# Dataset extract:
▼

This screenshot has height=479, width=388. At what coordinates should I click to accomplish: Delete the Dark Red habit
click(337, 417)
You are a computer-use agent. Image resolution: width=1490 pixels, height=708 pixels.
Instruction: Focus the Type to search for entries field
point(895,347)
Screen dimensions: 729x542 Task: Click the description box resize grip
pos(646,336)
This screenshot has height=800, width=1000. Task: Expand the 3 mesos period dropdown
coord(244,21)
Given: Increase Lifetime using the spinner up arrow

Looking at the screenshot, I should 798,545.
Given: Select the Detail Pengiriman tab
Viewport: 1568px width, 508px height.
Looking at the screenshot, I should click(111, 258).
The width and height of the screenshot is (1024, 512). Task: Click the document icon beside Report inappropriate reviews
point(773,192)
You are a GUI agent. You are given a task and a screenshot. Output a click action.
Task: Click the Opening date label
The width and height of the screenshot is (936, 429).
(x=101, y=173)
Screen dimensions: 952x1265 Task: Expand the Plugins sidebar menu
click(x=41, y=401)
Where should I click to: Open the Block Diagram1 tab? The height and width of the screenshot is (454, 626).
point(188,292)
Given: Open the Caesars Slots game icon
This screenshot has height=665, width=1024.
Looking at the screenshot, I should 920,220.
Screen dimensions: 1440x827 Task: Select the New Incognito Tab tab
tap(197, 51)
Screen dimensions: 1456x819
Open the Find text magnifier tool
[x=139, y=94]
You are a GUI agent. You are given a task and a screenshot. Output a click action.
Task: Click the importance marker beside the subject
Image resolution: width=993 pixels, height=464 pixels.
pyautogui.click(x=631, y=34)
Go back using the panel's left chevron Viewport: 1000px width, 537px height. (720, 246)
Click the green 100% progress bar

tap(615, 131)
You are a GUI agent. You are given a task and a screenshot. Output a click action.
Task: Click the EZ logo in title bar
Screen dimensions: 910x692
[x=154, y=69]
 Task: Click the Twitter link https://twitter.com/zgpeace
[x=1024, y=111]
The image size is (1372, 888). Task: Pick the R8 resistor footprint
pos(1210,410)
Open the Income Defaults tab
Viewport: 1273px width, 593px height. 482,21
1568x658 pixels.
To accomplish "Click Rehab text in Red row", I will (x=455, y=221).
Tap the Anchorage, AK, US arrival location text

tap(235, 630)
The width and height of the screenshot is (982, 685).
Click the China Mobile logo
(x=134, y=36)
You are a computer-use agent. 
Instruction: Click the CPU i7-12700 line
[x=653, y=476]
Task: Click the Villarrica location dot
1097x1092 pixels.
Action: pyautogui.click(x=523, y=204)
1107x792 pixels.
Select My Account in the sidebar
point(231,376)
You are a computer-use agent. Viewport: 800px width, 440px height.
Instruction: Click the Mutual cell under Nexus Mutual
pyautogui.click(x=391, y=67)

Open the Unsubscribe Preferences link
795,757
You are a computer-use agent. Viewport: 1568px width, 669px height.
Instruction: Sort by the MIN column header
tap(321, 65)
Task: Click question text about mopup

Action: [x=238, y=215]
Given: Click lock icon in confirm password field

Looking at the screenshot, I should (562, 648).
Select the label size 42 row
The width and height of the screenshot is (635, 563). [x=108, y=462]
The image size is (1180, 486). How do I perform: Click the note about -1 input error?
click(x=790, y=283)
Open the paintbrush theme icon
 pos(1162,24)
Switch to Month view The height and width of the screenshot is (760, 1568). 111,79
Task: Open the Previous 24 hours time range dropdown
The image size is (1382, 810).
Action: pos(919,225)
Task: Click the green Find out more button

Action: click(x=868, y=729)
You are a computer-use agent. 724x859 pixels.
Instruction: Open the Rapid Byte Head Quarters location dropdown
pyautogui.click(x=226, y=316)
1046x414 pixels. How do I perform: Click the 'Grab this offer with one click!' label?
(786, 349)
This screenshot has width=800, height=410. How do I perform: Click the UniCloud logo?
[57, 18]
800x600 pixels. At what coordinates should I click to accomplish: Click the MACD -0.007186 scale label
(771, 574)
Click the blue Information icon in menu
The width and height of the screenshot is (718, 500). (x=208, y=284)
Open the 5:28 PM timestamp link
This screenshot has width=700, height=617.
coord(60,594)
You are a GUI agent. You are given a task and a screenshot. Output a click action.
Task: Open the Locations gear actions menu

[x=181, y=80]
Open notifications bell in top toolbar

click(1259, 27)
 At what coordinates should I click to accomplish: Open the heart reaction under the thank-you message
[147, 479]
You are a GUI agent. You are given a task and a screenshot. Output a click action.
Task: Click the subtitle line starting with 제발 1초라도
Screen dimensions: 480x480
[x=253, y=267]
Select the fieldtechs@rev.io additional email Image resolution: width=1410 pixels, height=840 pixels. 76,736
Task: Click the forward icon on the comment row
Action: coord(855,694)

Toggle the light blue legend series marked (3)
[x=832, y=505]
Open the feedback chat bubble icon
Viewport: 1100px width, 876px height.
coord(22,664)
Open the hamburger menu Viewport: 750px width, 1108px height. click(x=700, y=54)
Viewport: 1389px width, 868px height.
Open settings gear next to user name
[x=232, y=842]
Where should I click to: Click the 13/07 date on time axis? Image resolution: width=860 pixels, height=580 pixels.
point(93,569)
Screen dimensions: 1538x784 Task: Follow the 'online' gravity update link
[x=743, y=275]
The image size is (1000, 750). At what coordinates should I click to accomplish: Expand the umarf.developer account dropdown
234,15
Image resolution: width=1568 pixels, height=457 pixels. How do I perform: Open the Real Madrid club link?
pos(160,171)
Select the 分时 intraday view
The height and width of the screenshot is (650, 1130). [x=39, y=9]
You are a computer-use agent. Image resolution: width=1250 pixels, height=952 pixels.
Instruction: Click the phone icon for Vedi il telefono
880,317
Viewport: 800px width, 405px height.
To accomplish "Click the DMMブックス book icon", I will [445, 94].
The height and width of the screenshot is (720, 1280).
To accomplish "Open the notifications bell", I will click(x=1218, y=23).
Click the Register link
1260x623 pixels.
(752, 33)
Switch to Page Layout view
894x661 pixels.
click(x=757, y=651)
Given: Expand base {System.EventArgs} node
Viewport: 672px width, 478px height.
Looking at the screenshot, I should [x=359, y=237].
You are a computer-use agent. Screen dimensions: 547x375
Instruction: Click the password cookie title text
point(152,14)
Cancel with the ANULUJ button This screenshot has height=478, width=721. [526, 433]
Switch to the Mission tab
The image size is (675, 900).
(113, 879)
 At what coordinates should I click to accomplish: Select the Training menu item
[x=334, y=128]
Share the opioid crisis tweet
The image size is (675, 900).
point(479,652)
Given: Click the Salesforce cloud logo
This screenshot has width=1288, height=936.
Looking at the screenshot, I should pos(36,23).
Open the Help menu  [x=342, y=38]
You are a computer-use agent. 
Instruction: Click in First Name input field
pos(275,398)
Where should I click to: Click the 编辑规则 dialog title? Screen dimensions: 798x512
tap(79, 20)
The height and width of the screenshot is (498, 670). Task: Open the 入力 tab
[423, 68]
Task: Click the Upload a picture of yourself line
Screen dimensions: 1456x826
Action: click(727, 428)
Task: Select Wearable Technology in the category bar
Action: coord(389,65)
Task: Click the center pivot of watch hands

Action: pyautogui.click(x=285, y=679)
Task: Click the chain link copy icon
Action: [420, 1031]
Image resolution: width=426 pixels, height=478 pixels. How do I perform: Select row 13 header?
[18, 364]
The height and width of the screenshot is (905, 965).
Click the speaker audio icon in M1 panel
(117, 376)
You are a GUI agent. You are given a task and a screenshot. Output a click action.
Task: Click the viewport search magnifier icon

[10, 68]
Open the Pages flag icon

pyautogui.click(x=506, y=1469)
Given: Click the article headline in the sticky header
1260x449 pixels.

▲

# Description of the task:
Please set down each of the entries above exactly as given.

# Response below:
This screenshot has height=479, width=388. At what coordinates should I click to accomplish: Delete the Dark Red habit
click(337, 417)
You are a computer-use agent. Image resolution: width=1490 pixels, height=708 pixels.
Instruction: Focus the Type to search for entries field
point(895,347)
Screen dimensions: 729x542 Task: Click the description box resize grip
pos(646,336)
This screenshot has height=800, width=1000. Task: Expand the 3 mesos period dropdown
coord(244,21)
Given: Increase Lifetime using the spinner up arrow

Looking at the screenshot, I should 798,545.
Given: Select the Detail Pengiriman tab
Viewport: 1568px width, 508px height.
Looking at the screenshot, I should click(111, 258).
The width and height of the screenshot is (1024, 512). Task: Click the document icon beside Report inappropriate reviews
point(773,192)
You are a GUI agent. You are given a task and a screenshot. Output a click action.
Task: Click the Opening date label
The width and height of the screenshot is (936, 429).
(x=101, y=173)
Screen dimensions: 952x1265 Task: Expand the Plugins sidebar menu
click(x=41, y=401)
Where should I click to: Open the Block Diagram1 tab? The height and width of the screenshot is (454, 626).
point(188,292)
Given: Open the Caesars Slots game icon
This screenshot has height=665, width=1024.
Looking at the screenshot, I should 920,220.
Screen dimensions: 1440x827 Task: Select the New Incognito Tab tab
tap(197, 51)
Screen dimensions: 1456x819
Open the Find text magnifier tool
[x=139, y=94]
You are a GUI agent. You are given a task and a screenshot. Output a click action.
Task: Click the importance marker beside the subject
Image resolution: width=993 pixels, height=464 pixels.
pyautogui.click(x=631, y=34)
Go back using the panel's left chevron Viewport: 1000px width, 537px height. (720, 246)
Click the green 100% progress bar

tap(615, 131)
You are a GUI agent. You are given a task and a screenshot. Output a click action.
Task: Click the EZ logo in title bar
Screen dimensions: 910x692
[x=154, y=69]
 Task: Click the Twitter link https://twitter.com/zgpeace
[x=1024, y=111]
The image size is (1372, 888). Task: Pick the R8 resistor footprint
pos(1210,410)
Open the Income Defaults tab
Viewport: 1273px width, 593px height. 482,21
1568x658 pixels.
To accomplish "Click Rehab text in Red row", I will (x=455, y=221).
Tap the Anchorage, AK, US arrival location text

tap(235, 630)
The width and height of the screenshot is (982, 685).
Click the China Mobile logo
(x=134, y=36)
You are a computer-use agent. 
Instruction: Click the CPU i7-12700 line
[x=653, y=476]
Task: Click the Villarrica location dot
1097x1092 pixels.
Action: pyautogui.click(x=523, y=204)
1107x792 pixels.
Select My Account in the sidebar
point(231,376)
You are a computer-use agent. Viewport: 800px width, 440px height.
Instruction: Click the Mutual cell under Nexus Mutual
pyautogui.click(x=391, y=67)

Open the Unsubscribe Preferences link
795,757
You are a computer-use agent. Viewport: 1568px width, 669px height.
Instruction: Sort by the MIN column header
tap(321, 65)
Task: Click question text about mopup

Action: [x=238, y=215]
Given: Click lock icon in confirm password field

Looking at the screenshot, I should (562, 648).
Select the label size 42 row
The width and height of the screenshot is (635, 563). [x=108, y=462]
The image size is (1180, 486). How do I perform: Click the note about -1 input error?
click(x=790, y=283)
Open the paintbrush theme icon
 pos(1162,24)
Switch to Month view The height and width of the screenshot is (760, 1568). 111,79
Task: Open the Previous 24 hours time range dropdown
The image size is (1382, 810).
Action: pos(919,225)
Task: Click the green Find out more button

Action: click(x=868, y=729)
You are a computer-use agent. 724x859 pixels.
Instruction: Open the Rapid Byte Head Quarters location dropdown
pyautogui.click(x=226, y=316)
1046x414 pixels. How do I perform: Click the 'Grab this offer with one click!' label?
(786, 349)
This screenshot has width=800, height=410. How do I perform: Click the UniCloud logo?
[57, 18]
800x600 pixels. At what coordinates should I click to accomplish: Click the MACD -0.007186 scale label
(771, 574)
Click the blue Information icon in menu
The width and height of the screenshot is (718, 500). (x=208, y=284)
Open the 5:28 PM timestamp link
This screenshot has width=700, height=617.
coord(60,594)
You are a GUI agent. You are given a task and a screenshot. Output a click action.
Task: Open the Locations gear actions menu

[x=181, y=80]
Open notifications bell in top toolbar

click(1259, 27)
 At what coordinates should I click to accomplish: Open the heart reaction under the thank-you message
[147, 479]
You are a GUI agent. You are given a task and a screenshot. Output a click action.
Task: Click the subtitle line starting with 제발 1초라도
Screen dimensions: 480x480
[x=253, y=267]
Select the fieldtechs@rev.io additional email Image resolution: width=1410 pixels, height=840 pixels. 76,736
Task: Click the forward icon on the comment row
Action: coord(855,694)

Toggle the light blue legend series marked (3)
[x=832, y=505]
Open the feedback chat bubble icon
Viewport: 1100px width, 876px height.
coord(22,664)
Open the hamburger menu Viewport: 750px width, 1108px height. click(x=700, y=54)
Viewport: 1389px width, 868px height.
Open settings gear next to user name
[x=232, y=842]
Where should I click to: Click the 13/07 date on time axis? Image resolution: width=860 pixels, height=580 pixels.
point(93,569)
Screen dimensions: 1538x784 Task: Follow the 'online' gravity update link
[x=743, y=275]
The image size is (1000, 750). At what coordinates should I click to accomplish: Expand the umarf.developer account dropdown
234,15
Image resolution: width=1568 pixels, height=457 pixels. How do I perform: Open the Real Madrid club link?
pos(160,171)
Select the 分时 intraday view
The height and width of the screenshot is (650, 1130). [x=39, y=9]
You are a computer-use agent. Image resolution: width=1250 pixels, height=952 pixels.
Instruction: Click the phone icon for Vedi il telefono
880,317
Viewport: 800px width, 405px height.
To accomplish "Click the DMMブックス book icon", I will [445, 94].
The height and width of the screenshot is (720, 1280).
To accomplish "Open the notifications bell", I will click(x=1218, y=23).
Click the Register link
1260x623 pixels.
(752, 33)
Switch to Page Layout view
894x661 pixels.
click(x=757, y=651)
Given: Expand base {System.EventArgs} node
Viewport: 672px width, 478px height.
Looking at the screenshot, I should [x=359, y=237].
You are a computer-use agent. Screen dimensions: 547x375
Instruction: Click the password cookie title text
point(152,14)
Cancel with the ANULUJ button This screenshot has height=478, width=721. [526, 433]
Switch to the Mission tab
The image size is (675, 900).
(113, 879)
 At what coordinates should I click to accomplish: Select the Training menu item
[x=334, y=128]
Share the opioid crisis tweet
The image size is (675, 900).
point(479,652)
Given: Click the Salesforce cloud logo
This screenshot has width=1288, height=936.
Looking at the screenshot, I should pos(36,23).
Open the Help menu  [x=342, y=38]
You are a computer-use agent. 
Instruction: Click in First Name input field
pos(275,398)
Where should I click to: Click the 编辑规则 dialog title? Screen dimensions: 798x512
tap(79, 20)
The height and width of the screenshot is (498, 670). Task: Open the 入力 tab
[423, 68]
Task: Click the Upload a picture of yourself line
Screen dimensions: 1456x826
Action: click(727, 428)
Task: Select Wearable Technology in the category bar
Action: coord(389,65)
Task: Click the center pivot of watch hands

Action: pyautogui.click(x=285, y=679)
Task: Click the chain link copy icon
Action: [420, 1031]
Image resolution: width=426 pixels, height=478 pixels. How do I perform: Select row 13 header?
[18, 364]
The height and width of the screenshot is (905, 965).
Click the speaker audio icon in M1 panel
(117, 376)
You are a GUI agent. You are given a task and a screenshot. Output a click action.
Task: Click the viewport search magnifier icon

[10, 68]
Open the Pages flag icon

pyautogui.click(x=506, y=1469)
Given: Click the article headline in the sticky header
1260x449 pixels.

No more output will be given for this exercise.